Cleary v Cleary

JurisdictionIreland
JudgeMr Justice Max Barrett
Judgment Date20 July 2017
Neutral Citation[2017] IEHC 474
Docket Number2016 No. 241 CA
CourtHigh Court
Date20 July 2017
Between:
JOSEPH CLEARY
Plaintiff
– and –
MARY CLEARY
Defendant

[2017] IEHC 474

2016 No. 241 CA

THE HIGH COURT

Land & Conveyancing – Permissive occupation of property – Ejectment proceedings – Lack of defence – Judgment in default of defence – Want of jurisdiction – Appeal – S. 45 of the Civil Liability and Courts Act 2004S. 82 of the Civil Bill Courts (Ireland) Act 1851 – S. 67 of the Valuation Act 2001 – O. 5 of the Circuit Court Rules

Facts: The plaintiff/brother filed an appeal against the order of the Circuit Court for declining to grant judgment in default of defence against the defendant/sister in the ejectment proceedings on the ground that it did not have the jurisdiction to do so. The plaintiff argued that the High Court possessed the jurisdiction of the Circuit Court to make the order sought.

Mr. Justice Max Barrett allowed the appeal. The Court held that the plaintiff was entitled for the grant of judgment in default of the defence. The Court noted that the certification of rateable valuation obtained by the plaintiff under s. 67 of the Valuation Act 2001 had given the rateable valuation of the subject property, which placed the plaintiff's application within the jurisdictional limit of the Circuit Court. The Court held that the ejectment proceedings were properly instituted in the required form and all the details were set out clearly, which showed that the Circuit Court was possessed of the jurisdiction. The Court found that under s. 45 of the Civil Liability and Courts Act 2004, the Circuit Court possessed the jurisdiction as the rateable property of the subject property was less than €3m.

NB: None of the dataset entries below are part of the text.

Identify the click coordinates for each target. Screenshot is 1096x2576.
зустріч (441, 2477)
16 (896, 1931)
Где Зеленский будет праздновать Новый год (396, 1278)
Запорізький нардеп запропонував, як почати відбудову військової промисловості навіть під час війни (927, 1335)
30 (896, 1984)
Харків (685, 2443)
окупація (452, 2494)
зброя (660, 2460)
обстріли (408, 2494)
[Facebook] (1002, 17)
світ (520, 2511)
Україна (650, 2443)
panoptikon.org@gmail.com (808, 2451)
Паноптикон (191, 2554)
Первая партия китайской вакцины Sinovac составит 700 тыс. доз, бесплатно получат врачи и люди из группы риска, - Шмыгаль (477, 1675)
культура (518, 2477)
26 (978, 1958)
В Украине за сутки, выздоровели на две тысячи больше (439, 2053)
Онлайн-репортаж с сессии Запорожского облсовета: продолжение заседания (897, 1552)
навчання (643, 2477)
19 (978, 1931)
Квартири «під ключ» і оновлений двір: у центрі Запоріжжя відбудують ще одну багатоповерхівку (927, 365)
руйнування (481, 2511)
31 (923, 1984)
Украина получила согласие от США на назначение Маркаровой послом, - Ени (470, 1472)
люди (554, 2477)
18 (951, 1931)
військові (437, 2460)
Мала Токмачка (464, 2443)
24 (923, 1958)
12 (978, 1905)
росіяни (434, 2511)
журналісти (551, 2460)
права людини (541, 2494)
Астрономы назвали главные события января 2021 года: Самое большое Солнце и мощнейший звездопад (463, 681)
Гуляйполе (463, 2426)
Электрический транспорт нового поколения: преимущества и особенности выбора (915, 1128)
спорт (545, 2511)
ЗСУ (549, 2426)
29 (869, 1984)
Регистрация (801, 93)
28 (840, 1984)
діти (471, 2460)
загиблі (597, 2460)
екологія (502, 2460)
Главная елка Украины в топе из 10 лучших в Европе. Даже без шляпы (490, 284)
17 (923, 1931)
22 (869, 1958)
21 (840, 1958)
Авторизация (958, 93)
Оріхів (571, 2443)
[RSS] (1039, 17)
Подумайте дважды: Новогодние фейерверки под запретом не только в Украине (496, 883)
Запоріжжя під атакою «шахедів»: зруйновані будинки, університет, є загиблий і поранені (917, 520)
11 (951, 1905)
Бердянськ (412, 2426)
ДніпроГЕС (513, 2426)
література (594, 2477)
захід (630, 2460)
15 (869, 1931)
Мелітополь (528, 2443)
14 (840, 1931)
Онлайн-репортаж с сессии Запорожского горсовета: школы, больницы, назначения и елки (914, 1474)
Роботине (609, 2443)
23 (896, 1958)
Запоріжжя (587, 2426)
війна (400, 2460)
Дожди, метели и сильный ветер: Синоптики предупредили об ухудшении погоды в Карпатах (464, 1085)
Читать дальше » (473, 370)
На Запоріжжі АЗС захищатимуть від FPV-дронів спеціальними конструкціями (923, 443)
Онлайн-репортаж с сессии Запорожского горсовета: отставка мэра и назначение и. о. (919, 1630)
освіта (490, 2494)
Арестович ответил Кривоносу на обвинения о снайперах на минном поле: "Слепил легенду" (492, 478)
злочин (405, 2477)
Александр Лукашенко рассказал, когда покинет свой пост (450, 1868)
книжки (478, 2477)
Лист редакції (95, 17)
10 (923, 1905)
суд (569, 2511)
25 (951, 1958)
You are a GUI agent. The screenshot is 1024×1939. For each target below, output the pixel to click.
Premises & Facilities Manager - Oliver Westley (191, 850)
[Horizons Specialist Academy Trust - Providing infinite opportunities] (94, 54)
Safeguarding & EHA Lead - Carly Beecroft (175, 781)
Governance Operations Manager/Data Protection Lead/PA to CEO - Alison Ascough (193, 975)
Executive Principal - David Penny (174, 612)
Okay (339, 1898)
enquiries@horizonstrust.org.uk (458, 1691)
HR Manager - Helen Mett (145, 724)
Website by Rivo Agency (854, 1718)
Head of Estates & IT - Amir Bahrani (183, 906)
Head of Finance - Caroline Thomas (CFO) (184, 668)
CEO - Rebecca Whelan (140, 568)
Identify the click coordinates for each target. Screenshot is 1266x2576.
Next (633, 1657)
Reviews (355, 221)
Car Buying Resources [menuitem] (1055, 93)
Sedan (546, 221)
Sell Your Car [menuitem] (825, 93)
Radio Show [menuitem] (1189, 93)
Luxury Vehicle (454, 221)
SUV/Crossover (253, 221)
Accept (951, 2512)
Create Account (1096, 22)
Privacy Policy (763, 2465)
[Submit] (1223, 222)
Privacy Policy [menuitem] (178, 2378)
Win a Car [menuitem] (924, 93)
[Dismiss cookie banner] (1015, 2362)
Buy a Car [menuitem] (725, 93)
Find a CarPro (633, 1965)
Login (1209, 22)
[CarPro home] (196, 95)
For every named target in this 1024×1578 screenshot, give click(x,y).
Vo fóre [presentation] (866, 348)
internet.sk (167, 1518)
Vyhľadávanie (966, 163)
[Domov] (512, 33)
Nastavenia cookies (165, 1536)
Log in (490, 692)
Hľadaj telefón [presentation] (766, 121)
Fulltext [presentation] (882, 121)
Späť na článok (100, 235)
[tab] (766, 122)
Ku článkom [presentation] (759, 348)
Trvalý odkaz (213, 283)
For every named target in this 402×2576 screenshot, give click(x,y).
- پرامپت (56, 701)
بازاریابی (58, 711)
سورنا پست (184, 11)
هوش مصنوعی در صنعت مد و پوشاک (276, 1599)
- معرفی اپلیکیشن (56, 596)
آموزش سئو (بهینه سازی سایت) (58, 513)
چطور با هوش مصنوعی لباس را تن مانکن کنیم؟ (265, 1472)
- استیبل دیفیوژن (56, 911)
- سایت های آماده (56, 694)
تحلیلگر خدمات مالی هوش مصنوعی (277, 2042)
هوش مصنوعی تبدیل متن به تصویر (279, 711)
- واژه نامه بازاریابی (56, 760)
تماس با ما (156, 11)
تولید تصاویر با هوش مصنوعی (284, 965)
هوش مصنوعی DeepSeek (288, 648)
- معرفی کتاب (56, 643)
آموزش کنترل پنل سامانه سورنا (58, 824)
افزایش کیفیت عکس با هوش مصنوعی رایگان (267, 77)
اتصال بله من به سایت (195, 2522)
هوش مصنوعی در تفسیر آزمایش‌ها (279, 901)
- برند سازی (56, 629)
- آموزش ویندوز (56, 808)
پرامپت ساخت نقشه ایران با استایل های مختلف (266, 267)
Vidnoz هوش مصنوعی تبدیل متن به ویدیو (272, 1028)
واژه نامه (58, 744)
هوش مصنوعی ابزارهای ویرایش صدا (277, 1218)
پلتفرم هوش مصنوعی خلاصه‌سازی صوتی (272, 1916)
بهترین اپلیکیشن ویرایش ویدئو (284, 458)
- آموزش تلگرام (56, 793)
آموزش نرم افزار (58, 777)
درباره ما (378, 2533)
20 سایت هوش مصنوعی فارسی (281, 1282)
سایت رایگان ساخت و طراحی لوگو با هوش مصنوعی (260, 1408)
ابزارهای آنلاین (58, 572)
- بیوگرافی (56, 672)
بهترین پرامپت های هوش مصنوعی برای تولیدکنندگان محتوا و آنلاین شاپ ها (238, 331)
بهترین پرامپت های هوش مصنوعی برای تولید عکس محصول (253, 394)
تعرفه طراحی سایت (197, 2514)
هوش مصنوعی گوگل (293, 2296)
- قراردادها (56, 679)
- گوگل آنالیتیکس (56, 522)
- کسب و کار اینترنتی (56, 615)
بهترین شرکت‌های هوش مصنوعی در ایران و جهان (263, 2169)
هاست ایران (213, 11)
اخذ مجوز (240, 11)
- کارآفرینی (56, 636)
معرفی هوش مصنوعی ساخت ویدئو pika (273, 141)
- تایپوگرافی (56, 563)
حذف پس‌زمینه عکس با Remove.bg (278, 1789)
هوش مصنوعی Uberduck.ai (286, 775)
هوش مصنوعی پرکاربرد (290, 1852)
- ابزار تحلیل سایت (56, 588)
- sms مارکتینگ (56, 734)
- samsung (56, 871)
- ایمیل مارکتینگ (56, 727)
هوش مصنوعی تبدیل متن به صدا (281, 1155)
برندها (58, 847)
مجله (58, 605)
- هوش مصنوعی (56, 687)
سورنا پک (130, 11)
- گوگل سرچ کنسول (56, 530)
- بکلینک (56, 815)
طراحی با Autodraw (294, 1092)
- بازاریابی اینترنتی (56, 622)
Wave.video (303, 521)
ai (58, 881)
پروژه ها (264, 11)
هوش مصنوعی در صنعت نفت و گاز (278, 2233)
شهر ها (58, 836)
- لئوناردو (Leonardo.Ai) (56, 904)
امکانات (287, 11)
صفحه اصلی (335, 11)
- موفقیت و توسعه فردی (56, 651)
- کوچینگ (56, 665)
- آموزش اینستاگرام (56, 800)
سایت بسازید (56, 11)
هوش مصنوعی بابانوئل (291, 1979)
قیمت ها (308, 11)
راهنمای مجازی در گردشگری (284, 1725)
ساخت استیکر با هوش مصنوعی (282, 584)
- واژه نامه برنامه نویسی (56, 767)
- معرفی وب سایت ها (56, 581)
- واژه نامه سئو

JUDGMENT of Mr Justice Max Barrett delivered on 20th July, 2017.
I. Overview
1

This is an appeal against a decision of the Circuit Court, on the basis of want of jurisdiction, not to grant judgment in default of defence in ejectment proceedings relating to a particular residence in Ballyfermot, County Dublin (the “Ballyfermot Property”). The court has previously granted the order sought and explains its reasons for doing so below.

II. Factual Background
2

The plaintiff and the defendant are siblings. In or around 1999, Mr Cleary and his parents gave Ms Cleary permission to reside at the Ballyfermot Property. In or around 2002, Ms Cleary moved out of the Ballyfermot Property and into social housing and then, again with the permission of Mr Cleary and his parents, returned to the Ballyfermot Property. At this time, Mr Cleary and his parents were the registered owners of the Ballyfermot Property. In 2010 and 2013 respectively, Mr Cleary's father and mother, unfortunately, passed away. In January, 2011 and again in March, 2014, Mr Cleary demanded possession of the Ballyfermot Property from his sister but, at the date of hearing of the within application in May, 2017, she remained residing in the Ballyfermot Property. In May, 2014, Ms Cleary entered an appearance in the within proceedings. Since that time, Mr Cleary has engaged in protracted attempts to obtain a defence from Ms Cleary. At last, in January, 2016, his solicitor wrote to Ms Cleary and advised that unless a defence was received within 14 days, Mr Cleary would issue a motion seeking judgment in default of defence. No defence has ever in fact been received. At end-January 2016, a motion for judgment in default of defence was issued. That came on for hearing before the Circuit Court at end-October 2016. The learned Circuit Court judge accepted that Mr Cleary's papers were in order but considered herself coerced as a matter of law into declining the order sought because, she held, the Circuit Court did not have jurisdiction to act in the matter. An appeal against that decision was entered and came on for hearing before this Court in May, 2017. Despite being duly served, Ms Cleary did not appear at the hearing of the appeal, nor did anyone appear on her behalf.

III. Essence of Appeal
3

In the within appeal, which is a full re-hearing de novo, the High Court is possessed of the jurisdiction of the Circuit Court. Counsel for Mr Cleary was therefore required to advance one or more bases on which this Court, acting in its jurisdictionally constrained capacity, could hold, contrary to the finding of the learned Circuit Court judge in October, 2016, that it does have jurisdiction to make the order sought in the within proceedings. Counsel for Mr Cleary advanced three alternative bases on which the court could find itself possessed of the requisite jurisdiction to grant the order sought. The court finds that each of the three bases contended for offers a sound legal basis on which the court could as of the date of hearing make, and it made on that date, the order sought by Mr Cleary. Each of these three bases is considered hereafter.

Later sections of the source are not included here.